The King County Council has granted the King County Wastewater Treatment Division the ability to quickly hire contractors necessary for restoration work at King County’s West Point Treatment Plant, where people are working 24 hours a day to restore the plant to full wastewater treatment capacity as soon as possible.
The King County Council is helping to speed ongoing restoration work at the West Point Treatment Plant, where crews working 24 hours a day continue to make solid progress following an equipment failure at the facility earlier in February.
In a unanimous vote, the County Council on Monday, Feb. 27 granted the King County Wastewater Treatment Division a waiver to forego the traditional competitive-bidding process for hiring contractors, and extended the emergency waiver that was put in place by King County Executive Dow Constantine shortly after the flood occurred in the treatment plant on Feb. 9.
The Wastewater Treatment Division will submit comprehensive quarterly reports to the County Council during the ongoing recovery work at the treatment plant.

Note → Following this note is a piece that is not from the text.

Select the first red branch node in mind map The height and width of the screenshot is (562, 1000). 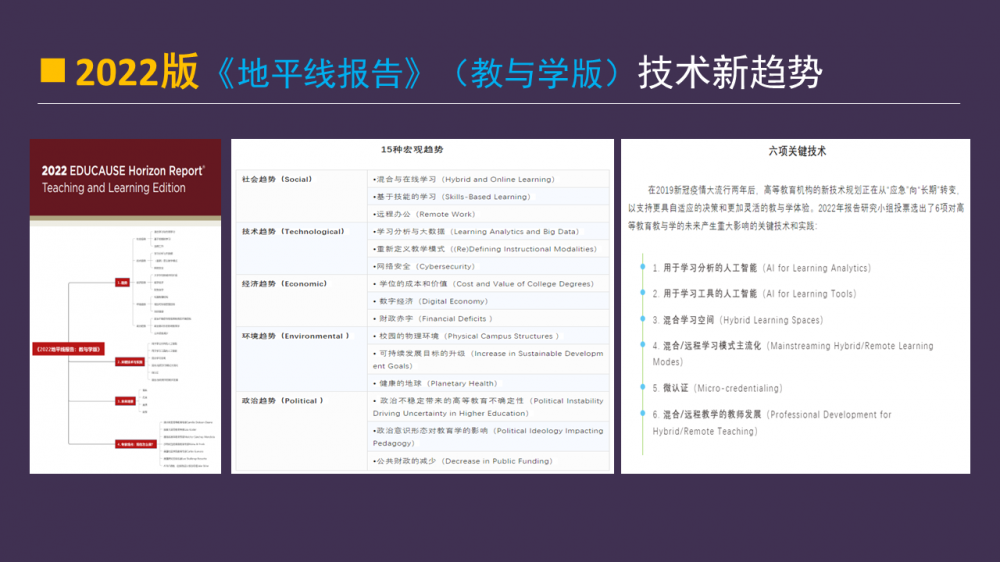point(122,283)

The competitive bidding waiver period is intended to be long enough so that plant managers can operate the facility through a full wet weather season, and make any equipment adjustments necessary during that time.

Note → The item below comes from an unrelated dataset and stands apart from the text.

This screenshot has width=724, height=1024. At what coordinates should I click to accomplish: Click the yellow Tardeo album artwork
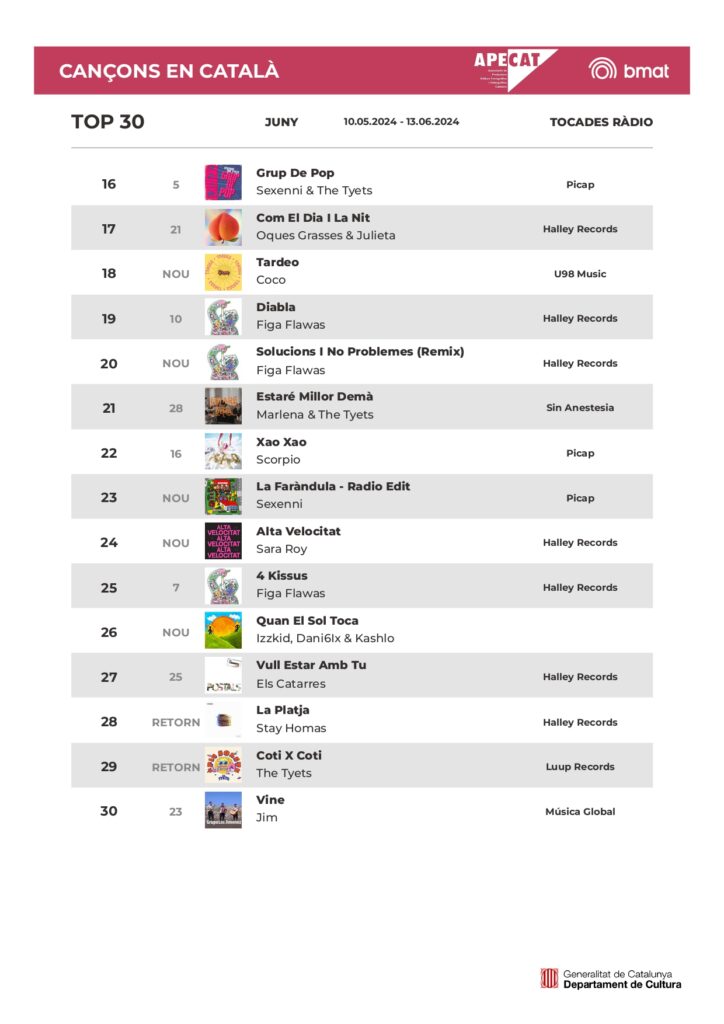pyautogui.click(x=223, y=272)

Restoration work continues at the treatment plant, where no emergency bypasses of highly diluted stormwater and wastewater into Puget Sound have occurred since Feb. 16.
The plant has capacity to provide limited wastewater treatment for up to 250 million gallons per day – nearly double the amount needed to treat an average day this time of year, but well below the plant’s designed capacity of 450 million gallons per day.
Progress report for Feb. 27:
Employee safety is the top priority, and crews follow rigorous safety protocols that King County has put in place to ensure safety for employees, contractors and inspectors. Work is being done carefully and methodically.
• An estimated 40 workers were at the treatment plant each day this past weekend. Crews have completed major cleanup operations throughout the plant, with the exception of just a few small pockets where limited additional cleaning and sanitizing is necessary.
• Workers have removed about 80 percent of all the various motors that might have been damaged as a result of the equipment failure and subsequent flooding in the plant. Crews are replacing 10 or more motors every day.
• Electrical panel replacement work is underway, with contractor teams working on the design and construction of the replacement panel structure.
West Point currently has capacity of providing limited wastewater treatment to roughly 250 million gallons per day. This is nearly twice the capacity needed to safely treat all of the stormwater and wastewater the plant receives on an average day for this time of year.
Rainfall totaling one inch or more over two or three consecutive days in Seattle could lead to an emergency bypass of highly diluted stormwater and wastewater from the West Point plant.
While rain and snow showers are forecast for the next several days, no additional emergency bypasses of stormwater and wastewater are likely in the near term.